LABORDE (La Borde), JEAN, agent des trésoriers généraux de la Marine, procureur général du Conseil supérieur de l’île Royale (île du Cap-Breton), notaire royal et marchand, né le 21 novembre 1710 à Bidart, diocèse de Bayonne, France, fils de Martin Laborde (Borda) d’Aloperca et de Catherine Dechart (Duhart) ; il épousa le 2 février 1734, à Louisbourg, île Royale, Louise Milly, née Dupuy, une Canadienne et ils eurent huit enfants, dont seulement un fils et deux filles vivaient encore, à notre connaissance, en 1761 ; décédé le 3 septembre 1781 à Eysines, près de Bordeaux, France.

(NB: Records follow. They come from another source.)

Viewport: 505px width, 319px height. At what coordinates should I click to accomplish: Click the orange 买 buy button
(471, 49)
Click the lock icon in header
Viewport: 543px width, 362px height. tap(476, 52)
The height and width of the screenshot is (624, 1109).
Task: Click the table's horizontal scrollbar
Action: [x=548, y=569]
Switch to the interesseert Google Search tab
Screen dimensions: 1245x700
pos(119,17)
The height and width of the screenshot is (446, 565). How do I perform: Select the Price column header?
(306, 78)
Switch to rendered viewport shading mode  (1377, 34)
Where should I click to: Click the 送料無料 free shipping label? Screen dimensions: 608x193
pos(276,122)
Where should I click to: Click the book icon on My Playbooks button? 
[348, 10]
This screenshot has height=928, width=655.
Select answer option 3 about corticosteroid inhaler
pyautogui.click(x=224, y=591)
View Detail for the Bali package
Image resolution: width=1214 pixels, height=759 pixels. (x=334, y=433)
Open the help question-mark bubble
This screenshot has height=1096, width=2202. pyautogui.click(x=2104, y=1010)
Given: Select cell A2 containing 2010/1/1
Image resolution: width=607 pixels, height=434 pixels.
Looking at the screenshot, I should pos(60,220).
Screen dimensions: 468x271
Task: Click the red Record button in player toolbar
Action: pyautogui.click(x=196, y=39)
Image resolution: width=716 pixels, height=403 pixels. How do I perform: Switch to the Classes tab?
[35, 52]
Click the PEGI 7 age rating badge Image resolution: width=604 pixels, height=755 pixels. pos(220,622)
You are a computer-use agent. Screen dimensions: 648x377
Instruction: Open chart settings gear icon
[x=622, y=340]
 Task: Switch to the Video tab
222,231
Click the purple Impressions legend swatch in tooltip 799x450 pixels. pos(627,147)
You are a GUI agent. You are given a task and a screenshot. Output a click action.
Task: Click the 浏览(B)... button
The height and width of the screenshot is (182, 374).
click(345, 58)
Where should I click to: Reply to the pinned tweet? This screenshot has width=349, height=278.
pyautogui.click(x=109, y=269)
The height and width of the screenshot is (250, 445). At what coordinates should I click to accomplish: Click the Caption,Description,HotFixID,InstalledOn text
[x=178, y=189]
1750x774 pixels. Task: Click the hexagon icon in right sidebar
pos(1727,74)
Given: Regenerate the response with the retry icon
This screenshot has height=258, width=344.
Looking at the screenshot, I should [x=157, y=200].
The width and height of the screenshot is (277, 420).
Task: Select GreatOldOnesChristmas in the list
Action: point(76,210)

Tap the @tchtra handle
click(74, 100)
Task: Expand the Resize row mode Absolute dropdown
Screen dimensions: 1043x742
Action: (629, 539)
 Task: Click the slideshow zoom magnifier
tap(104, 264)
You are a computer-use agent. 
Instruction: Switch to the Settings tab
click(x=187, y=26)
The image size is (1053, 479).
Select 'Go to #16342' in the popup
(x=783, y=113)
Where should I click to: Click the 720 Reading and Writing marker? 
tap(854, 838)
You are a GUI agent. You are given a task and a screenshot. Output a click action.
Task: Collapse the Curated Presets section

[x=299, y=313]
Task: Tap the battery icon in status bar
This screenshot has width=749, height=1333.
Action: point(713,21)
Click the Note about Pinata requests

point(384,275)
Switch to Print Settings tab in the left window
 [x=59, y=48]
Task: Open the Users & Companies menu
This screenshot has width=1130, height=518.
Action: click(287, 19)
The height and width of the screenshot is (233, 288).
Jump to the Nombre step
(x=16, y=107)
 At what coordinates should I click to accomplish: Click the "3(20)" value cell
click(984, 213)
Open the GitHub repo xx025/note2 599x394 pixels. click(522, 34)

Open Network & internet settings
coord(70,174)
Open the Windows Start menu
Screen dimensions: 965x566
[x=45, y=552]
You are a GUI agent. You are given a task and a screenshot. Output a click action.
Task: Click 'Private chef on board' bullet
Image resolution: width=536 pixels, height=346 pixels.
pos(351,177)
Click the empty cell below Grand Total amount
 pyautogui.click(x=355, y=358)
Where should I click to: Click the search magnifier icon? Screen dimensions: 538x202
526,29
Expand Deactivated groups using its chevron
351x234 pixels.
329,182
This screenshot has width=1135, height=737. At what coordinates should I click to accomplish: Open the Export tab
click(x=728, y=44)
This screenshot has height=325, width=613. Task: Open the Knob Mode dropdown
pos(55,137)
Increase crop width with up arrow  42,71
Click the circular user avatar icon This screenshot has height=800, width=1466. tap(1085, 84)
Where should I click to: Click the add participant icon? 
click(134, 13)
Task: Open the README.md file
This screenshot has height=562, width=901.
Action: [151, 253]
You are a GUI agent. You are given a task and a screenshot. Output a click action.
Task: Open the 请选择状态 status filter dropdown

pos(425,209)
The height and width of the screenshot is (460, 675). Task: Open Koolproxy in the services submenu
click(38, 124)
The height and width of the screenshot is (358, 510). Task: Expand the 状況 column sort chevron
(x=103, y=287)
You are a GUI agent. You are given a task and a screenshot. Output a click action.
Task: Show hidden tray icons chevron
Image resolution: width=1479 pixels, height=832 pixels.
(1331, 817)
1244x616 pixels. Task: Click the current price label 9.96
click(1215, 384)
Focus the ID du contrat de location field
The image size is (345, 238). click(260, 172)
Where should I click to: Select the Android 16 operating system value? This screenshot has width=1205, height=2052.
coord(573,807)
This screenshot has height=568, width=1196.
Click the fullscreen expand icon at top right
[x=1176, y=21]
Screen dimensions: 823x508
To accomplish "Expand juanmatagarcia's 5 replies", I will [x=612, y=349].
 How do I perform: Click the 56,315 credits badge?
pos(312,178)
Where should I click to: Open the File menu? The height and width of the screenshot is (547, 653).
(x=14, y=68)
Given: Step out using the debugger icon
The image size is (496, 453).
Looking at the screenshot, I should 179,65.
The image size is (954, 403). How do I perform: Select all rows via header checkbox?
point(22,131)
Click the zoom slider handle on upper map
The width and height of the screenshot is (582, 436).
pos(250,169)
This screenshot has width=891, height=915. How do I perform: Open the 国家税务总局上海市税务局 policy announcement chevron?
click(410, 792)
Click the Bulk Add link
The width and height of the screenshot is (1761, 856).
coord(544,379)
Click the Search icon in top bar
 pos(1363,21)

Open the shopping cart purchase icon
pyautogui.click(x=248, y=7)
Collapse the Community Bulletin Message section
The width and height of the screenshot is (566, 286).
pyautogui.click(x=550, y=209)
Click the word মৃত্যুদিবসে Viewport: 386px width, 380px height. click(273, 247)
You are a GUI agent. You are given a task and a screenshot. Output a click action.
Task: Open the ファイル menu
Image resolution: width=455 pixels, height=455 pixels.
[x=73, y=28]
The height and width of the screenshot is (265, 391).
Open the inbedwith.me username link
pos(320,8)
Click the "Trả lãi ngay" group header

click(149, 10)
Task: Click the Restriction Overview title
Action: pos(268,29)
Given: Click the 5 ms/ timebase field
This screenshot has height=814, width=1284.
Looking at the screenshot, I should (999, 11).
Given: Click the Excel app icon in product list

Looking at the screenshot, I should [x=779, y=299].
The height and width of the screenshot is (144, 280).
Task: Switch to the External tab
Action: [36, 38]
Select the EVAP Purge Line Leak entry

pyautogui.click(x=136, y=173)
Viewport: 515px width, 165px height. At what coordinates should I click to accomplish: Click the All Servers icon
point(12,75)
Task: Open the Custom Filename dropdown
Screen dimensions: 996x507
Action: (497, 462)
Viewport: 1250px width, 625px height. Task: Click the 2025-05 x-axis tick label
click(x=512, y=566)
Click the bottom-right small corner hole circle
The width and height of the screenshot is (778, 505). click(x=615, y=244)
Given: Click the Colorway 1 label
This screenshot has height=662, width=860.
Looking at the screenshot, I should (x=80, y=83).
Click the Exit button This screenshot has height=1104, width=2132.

Il n’existe aucune preuve que Jean Laborde ait été apparenté aux célèbres familles de banquiers de la cour et de fermiers généraux de Bayonne, et on ne sait pas quels appuis lui permirent de partir du bon pied dans la vie. Il se rendit d’abord à l’île Royale en juin 1730, en qualité de commis du garde-magasin du roi, André Carrerot*, et, à la fin de 1733, il devint secrétaire du commissaire ordonnateur intérimaire, Sébastien-François-Ange LE Normant de Mézy. À la suite du départ de ce dernier pour la France, en 1737, Laborde continua de travailler pour le nouveau commissaire ordonnateur, François Bigot, et pour le contrôleur de la Marine, Antoine Sabatier*, au salaire annuel de 900ª. Il assuma aussi les fonctions de greffier du Conseil supérieur de Louisbourg à la mort du précédent greffier, Claude-Joseph Le Roy* Desmarest. Quand les troupes anglo-américaines sous les ordres de William Pepperrell* et de Peter Warren* s’emparèrent de Louisbourg, en 1745, les Laborde, en compagnie de Bigot, se retirèrent à Rochefort, où Laborde passa une partie des trois années suivantes à dresser les comptes de l’agent des trésoriers généraux de la Marine pour l’île Royale, Jacques-Philippe-Urbain Rondeau*, qui était décédé. Il passa aussi quelque temps en mer, comme agent des trésoriers généraux au sein de la flotte du duc d’Anville [La Rochefoucauld*].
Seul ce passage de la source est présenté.